Find each line of the entries with the string "dialog", please, and copy it.

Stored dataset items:
------------------------------------

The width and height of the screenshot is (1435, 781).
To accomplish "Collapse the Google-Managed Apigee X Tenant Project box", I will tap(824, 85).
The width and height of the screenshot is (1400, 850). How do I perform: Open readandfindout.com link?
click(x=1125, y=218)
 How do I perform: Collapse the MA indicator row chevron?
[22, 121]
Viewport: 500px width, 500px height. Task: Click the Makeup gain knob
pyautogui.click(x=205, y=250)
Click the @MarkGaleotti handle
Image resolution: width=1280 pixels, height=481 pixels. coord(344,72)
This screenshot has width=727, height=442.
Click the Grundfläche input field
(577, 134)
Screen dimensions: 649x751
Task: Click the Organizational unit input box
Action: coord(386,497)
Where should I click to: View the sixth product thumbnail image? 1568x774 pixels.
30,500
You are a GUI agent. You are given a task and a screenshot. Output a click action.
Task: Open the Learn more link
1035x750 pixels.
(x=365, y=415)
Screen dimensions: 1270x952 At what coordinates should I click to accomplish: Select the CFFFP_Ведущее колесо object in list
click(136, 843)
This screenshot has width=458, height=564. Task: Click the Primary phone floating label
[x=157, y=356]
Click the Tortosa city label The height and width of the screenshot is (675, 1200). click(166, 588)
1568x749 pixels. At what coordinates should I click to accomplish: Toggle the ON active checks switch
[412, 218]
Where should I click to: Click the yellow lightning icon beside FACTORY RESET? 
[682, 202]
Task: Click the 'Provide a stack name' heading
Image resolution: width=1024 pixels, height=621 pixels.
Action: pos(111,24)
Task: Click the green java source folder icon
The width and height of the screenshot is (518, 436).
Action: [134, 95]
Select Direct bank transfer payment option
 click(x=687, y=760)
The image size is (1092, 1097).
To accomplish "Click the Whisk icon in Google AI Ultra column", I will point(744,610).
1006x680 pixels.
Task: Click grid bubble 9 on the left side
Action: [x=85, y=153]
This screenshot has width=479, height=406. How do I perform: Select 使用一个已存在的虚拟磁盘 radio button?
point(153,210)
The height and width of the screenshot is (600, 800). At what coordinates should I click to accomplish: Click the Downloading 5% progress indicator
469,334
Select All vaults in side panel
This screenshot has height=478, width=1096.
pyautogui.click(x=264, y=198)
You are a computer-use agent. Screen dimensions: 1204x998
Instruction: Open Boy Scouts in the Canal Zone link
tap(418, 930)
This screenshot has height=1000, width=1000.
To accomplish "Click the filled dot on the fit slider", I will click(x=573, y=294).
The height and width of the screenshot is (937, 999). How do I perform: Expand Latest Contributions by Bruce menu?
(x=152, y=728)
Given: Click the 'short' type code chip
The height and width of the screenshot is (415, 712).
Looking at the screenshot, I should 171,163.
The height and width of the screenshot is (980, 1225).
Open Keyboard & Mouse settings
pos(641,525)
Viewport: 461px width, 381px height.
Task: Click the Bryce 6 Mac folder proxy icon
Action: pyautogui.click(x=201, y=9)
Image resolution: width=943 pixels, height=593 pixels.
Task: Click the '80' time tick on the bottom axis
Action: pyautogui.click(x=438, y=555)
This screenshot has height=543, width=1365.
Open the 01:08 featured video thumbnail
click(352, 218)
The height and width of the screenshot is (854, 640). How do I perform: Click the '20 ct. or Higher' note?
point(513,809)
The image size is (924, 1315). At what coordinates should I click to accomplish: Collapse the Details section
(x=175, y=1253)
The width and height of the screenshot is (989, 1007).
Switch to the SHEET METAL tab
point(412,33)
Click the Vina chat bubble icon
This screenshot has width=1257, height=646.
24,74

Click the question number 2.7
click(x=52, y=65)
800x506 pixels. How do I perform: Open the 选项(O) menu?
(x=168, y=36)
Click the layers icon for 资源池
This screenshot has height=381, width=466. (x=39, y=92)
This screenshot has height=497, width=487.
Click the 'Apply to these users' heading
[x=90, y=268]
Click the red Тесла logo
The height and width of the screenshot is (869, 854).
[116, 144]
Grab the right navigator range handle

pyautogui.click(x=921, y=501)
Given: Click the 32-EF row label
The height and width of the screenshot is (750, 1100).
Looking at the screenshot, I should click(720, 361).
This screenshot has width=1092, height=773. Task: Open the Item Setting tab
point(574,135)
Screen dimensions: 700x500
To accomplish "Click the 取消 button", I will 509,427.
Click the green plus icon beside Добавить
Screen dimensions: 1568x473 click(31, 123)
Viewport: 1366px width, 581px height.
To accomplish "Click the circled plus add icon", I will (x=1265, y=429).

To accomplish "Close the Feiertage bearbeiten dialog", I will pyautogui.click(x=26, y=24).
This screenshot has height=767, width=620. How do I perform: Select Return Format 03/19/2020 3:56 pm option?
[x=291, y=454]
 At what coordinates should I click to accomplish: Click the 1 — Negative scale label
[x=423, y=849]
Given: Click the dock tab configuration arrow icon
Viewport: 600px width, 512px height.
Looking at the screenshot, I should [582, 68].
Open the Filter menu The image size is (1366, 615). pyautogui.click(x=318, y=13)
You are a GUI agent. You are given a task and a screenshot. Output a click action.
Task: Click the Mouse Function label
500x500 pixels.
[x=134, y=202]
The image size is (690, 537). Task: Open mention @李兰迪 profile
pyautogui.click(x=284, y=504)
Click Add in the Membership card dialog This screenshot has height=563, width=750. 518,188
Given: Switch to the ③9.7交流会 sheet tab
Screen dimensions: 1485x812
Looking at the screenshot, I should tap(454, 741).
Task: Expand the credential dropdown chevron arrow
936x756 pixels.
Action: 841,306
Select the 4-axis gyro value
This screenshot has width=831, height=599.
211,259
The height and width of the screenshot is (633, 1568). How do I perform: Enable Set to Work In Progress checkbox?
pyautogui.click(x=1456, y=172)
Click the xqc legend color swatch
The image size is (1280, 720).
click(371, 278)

------------------------------------

- [EXERCISE ANSWER]
To accomplish "Close the Feiertage bearbeiten dialog", I will pyautogui.click(x=26, y=24).
Click Add in the Membership card dialog This screenshot has height=563, width=750. 518,188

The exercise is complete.